Organize functions and unit tests

There are a few common approaches for organizing your functions and their unit tests with notebooks. Each approach has its benefits and challenges.

For Python, R, and Scala notebooks, common approaches include the following:

  • Store functions and their unit tests outside of notebooks..

    • Benefits: You can call these functions with and outside of notebooks. Test frameworks are better designed to run tests outside of notebooks.

    • Challenges: This approach is not supported for Scala notebooks. This approach also increases the number of files to track and maintain.

  • Store functions in one notebook and their unit tests in a separate notebook..

    • Benefits: These functions are easier to reuse across notebooks.

    • Challenges: The number of notebooks to track and maintain increases. These functions cannot be used outside of notebooks.

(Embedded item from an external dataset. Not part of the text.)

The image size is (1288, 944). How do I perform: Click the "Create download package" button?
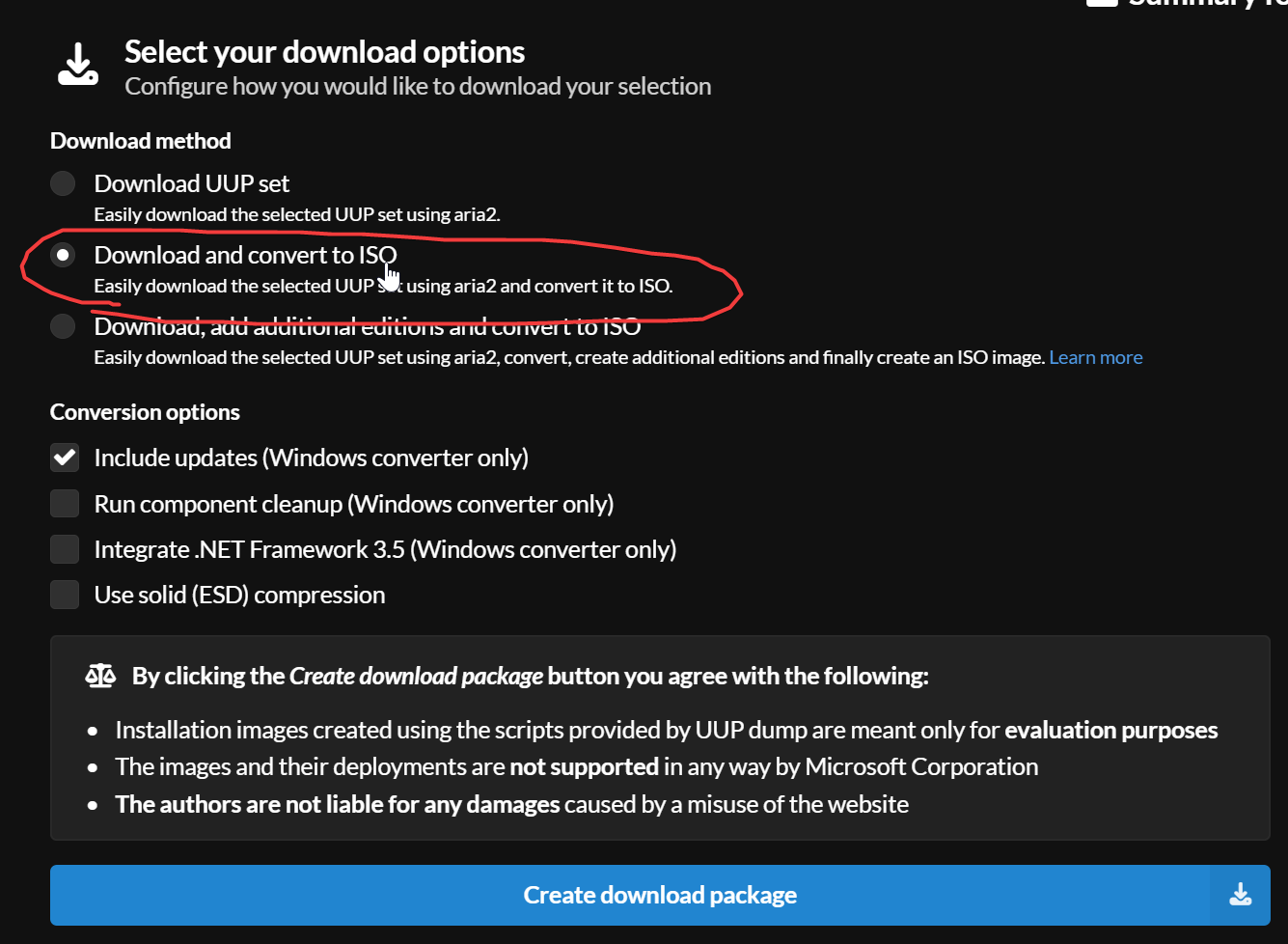tap(659, 895)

These functions can also be more difficult to test outside of notebooks.

  • Store functions and their unit tests within the same notebook..

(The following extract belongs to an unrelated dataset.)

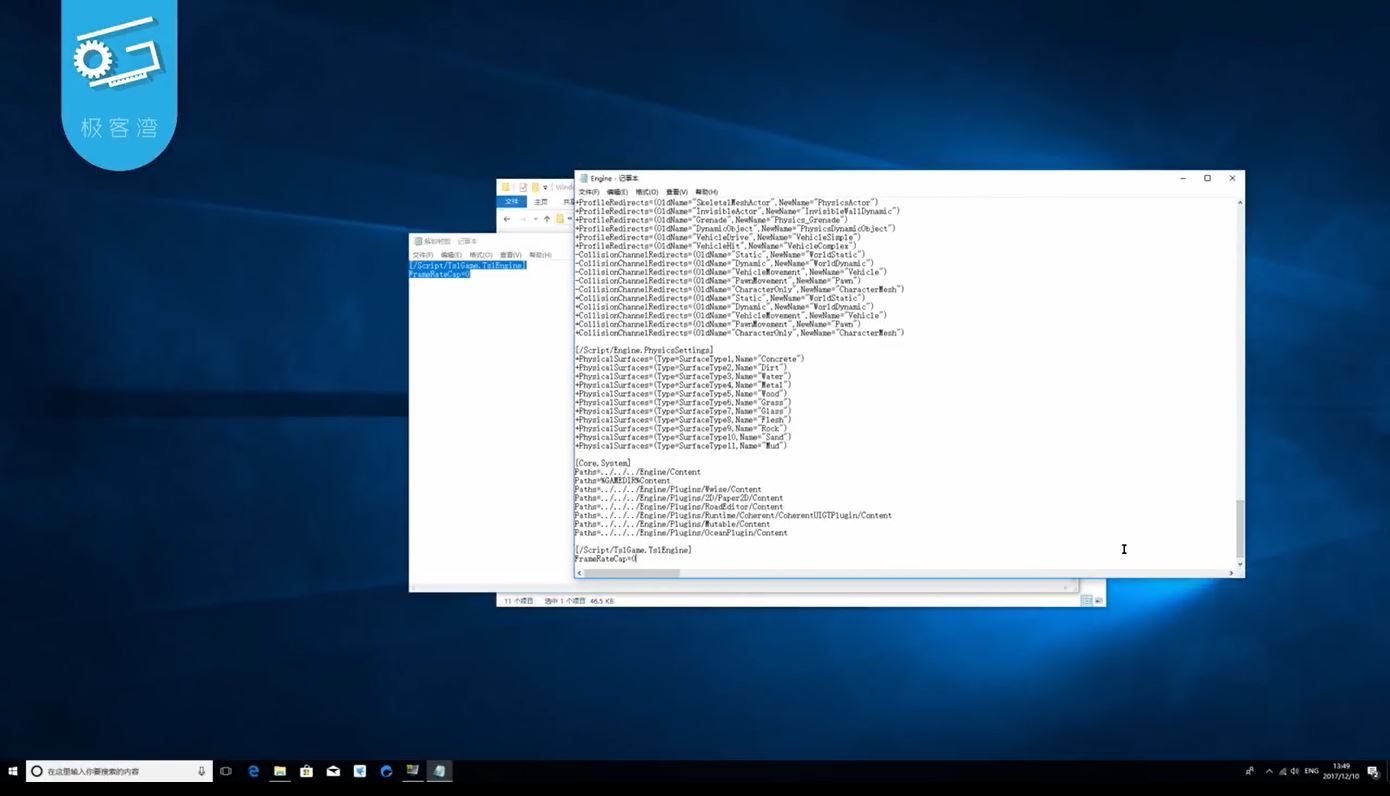Expand the hidden system tray icons chevron
Screen dimensions: 1390x796
(1269, 771)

    • Benefits: Functions and their unit tests are stored within a single notebook for easier tracking and maintenance.

    • Challenges: These functions can be more difficult to reuse across notebooks. These functions cannot be used outside of notebooks. These functions can also be more difficult to test outside of notebooks.

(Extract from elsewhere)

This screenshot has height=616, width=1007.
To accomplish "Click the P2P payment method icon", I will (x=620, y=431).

For Python and R notebooks, Databricks recommends storing functions and their unit tests outside of notebooks. For Scala notebooks, Databricks recommends including functions in one notebook and their unit tests in a separate notebook.

For SQL notebooks, Databricks recommends that you store functions as SQL user-defined functions (SQL UDFs) in your schemas (also known as databases). You can then call these SQL UDFs and their unit tests from SQL notebooks.

Write functions

This section describes a simple set of example functions that determine the following:

  • Whether a table exists in a database.

  • Whether a column exists in a table.

  • How many rows exist in a column for a value within that column.

These functions are intended to be simple, so that you can focus on the unit testing details in this article rather than focus on the functions themselves.

To get the best unit testing results, a function should return a single predictable outcome and be of a single data type. For example, to check whether something exists, the function should return a boolean value of true or false. To return the number of rows that exist, the function should return a non-negative, whole number. It should not, in the first example, return either false if something does not exist or the thing itself if it does exist. Likewise, for the second example, it should not return either the number of rows that exist or false if no rows exist.

You can add these functions to an existing Databricks workspace as follows, in Python, R, Scala, or SQL.

The following code assumes you have Set up Databricks Git folders (Repos), added a repo, and have the repo open in your Databricks workspace.

Create a file named myfunctions.py within the repo, and add the following contents to the file. Other examples in this article expect this file to be named myfunctions.py. You can use different names for your own files.

import pyspark
from pyspark.sql import SparkSession
from pyspark.sql.functions import col

# Because this file is not a Databricks notebook, you
# must create a Spark session. Databricks notebooks
# create a Spark session for you by default.
spark = SparkSession.builder \
                    .appName('integrity-tests') \
                    .getOrCreate()

# Does the specified table exist in the specified database?
def tableExists(tableName, dbName):
  return spark.catalog.tableExists(f"{dbName}.{tableName}")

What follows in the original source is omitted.